Members of the 275-member Council of Representatives caucused over the proposed election law legislation but not enough of the politicians were present for a quorum. Lawmakers told CNN that they hope to convene as early as Sunday to consider the measure.
Elections are scheduled for January 16, and the constitutional deadline for the elections is January 31.
But Iraq's election commission will need at least 90 days after passage of the law to carry out elections, which U.S. and Iraqi government officials call a vital step in Iraqi efforts to solidify a democratic system in the post-Saddam Hussein era.
Officials fear that it would be impossible to get administrative needs in place for the election if the measure isn't passed soon. That would mean either a delay in the election or holding it under a law that was in effect for Iraqi elections several years ago.
A secure environment and political stability during and after the polls will be key as the U.S. looks to withdraw combat troops by next August, leaving 50,000 in advisory roles, and then withdraw all U.S. forces by the end of 2011.
The vote has been stymied by disagreements, particularly the electoral status of Kirkuk, the ethnically mixed northern Iraqi city, and the question of open and closed voting lists.
The disagreement in Kirkuk involves how to apportion votes among Kurds, Arabs, and Turkmens, the main ethnic groups there. Under the Saddam Hussein regime, Kurds were kicked out of Kirkuk and many Arabs moved in, a policy called "Arabization." But Kurds later returned to the city in droves after the Saddam regime was toppled.
There are sharp disagreements over which voter registries should be used in the elections, with the Kurds wanting a current one and the Arabs and Turkmens wanting registries from several years ago.
Kurds have long regarded Kirkuk as an integral part of Kurdistan and many want to be part of Iraq's autonomous Kurdish region. Arabs and Turkmens have their claims to the city and all the groups want their voices and votes to be fairly represented in the political system.

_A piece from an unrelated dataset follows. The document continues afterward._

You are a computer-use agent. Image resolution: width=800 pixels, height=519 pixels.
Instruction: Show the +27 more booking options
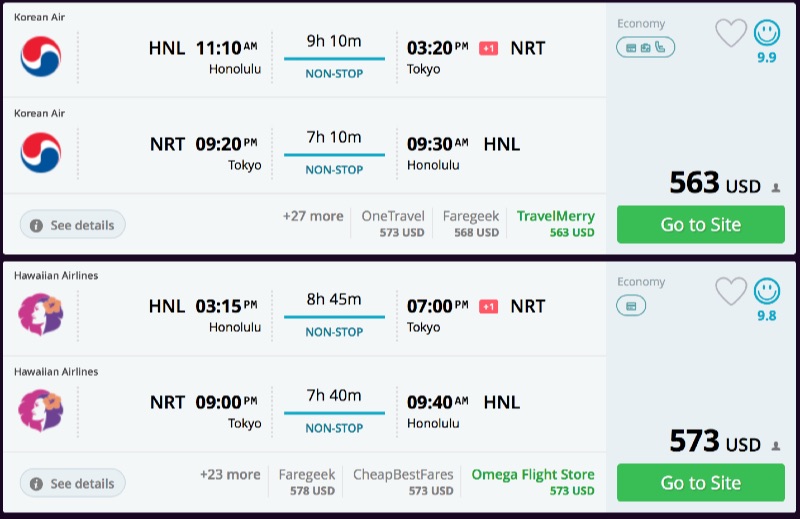point(313,216)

There had been talk that the Kurds were going to boycott Thursday's session, but several lawmakers said that hasn't happened despite the lack of quorum.
As for the lists, politicians disagree over the use of open lists that name candidates and closed lists that names parties. The law used in the 2005 election calls for a closed list.
President Jalal Talabani, Prime Minister Nuri al-Maliki and other political leaders -- members of the Political Council for National Security -- submitted two election law proposals, but disagreements over them remain among lawmakers.
U.S. Ambassador to Iraq Christopher R. Hill and Gen. Ray Odierno, the top U.S. military officials in Iraq, issued a statement on Thursday urging lawmakers to decide that "rules, procedures, and decisions" for the election apply only to that vote.
They argue it should not set precedents "for future political settlements related to Article 140, demographic change, disputed boundaries, or other contested issues," a specific reference to the Kirkuk question. Article 140 is the section of the country's constitution referencing the issue.
"The future of Iraq depends on the Iraqi leadership and people," the statement said. "We urge Iraq's political leaders to work out their differences and take swift action to do what is in the best interest of the Iraqi people so they may exercise their democratic rights on January 16, 2010."